- _DATA FOR REVIEW_:
^^^^^^^^^^^^^^^^

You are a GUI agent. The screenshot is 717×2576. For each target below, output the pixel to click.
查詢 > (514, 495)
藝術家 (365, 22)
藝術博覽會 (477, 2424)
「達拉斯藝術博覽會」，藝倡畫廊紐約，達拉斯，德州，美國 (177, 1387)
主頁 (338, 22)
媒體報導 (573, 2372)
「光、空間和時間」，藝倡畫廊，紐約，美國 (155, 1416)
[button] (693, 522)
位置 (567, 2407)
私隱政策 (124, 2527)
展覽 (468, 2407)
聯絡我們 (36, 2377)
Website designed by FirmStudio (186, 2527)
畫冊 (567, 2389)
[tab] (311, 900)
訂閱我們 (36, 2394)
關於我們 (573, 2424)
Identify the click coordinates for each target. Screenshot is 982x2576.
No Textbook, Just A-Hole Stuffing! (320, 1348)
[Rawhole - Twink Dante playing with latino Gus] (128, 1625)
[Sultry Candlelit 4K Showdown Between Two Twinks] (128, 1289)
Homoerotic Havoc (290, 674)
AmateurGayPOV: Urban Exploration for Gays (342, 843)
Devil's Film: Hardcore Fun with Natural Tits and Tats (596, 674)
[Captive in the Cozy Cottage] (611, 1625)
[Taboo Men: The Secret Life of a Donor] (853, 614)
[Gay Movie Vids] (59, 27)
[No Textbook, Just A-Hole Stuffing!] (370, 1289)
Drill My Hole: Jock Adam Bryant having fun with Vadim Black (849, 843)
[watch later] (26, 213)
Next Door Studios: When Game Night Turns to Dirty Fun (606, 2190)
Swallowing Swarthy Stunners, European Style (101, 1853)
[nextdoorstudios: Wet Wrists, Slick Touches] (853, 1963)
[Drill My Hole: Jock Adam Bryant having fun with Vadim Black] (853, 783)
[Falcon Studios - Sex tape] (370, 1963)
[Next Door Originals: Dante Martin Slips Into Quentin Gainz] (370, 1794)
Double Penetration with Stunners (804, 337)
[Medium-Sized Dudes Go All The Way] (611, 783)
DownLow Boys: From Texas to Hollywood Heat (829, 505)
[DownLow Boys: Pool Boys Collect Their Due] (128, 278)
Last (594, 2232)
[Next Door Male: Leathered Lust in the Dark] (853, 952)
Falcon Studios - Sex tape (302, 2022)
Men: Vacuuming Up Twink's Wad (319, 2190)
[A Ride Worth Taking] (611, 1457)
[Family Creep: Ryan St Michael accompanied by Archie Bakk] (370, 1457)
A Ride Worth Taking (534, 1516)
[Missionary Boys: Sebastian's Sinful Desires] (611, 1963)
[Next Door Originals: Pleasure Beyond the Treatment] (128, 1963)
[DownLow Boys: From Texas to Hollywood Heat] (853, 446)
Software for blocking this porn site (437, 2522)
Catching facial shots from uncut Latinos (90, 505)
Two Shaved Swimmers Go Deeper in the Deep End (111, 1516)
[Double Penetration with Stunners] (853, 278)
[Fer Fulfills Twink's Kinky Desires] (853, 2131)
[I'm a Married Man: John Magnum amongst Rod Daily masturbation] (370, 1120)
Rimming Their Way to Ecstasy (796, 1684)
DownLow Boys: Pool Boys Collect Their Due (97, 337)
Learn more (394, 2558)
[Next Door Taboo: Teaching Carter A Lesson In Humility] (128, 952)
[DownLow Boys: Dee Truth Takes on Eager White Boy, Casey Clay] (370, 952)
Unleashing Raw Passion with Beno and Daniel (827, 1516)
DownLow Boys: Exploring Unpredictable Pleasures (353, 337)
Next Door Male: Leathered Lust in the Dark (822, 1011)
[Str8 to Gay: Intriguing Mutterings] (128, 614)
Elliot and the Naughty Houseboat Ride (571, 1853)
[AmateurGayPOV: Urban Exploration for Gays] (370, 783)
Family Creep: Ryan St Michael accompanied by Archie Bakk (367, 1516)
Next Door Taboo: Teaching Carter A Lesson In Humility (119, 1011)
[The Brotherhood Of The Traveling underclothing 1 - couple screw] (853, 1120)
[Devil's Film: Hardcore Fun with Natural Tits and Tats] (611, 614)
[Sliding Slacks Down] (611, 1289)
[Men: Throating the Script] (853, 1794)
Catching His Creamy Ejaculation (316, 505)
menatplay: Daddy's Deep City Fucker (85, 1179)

^^^^^^^^^^^^^^^^

- _EXERCISE DESCRIPTION_: From the records above, pull every line that carries the word "Teaching".

- _EXERCISE RESPONSE_:
[Next Door Taboo: Teaching Carter A Lesson In Humility] (128, 952)
Next Door Taboo: Teaching Carter A Lesson In Humility (119, 1011)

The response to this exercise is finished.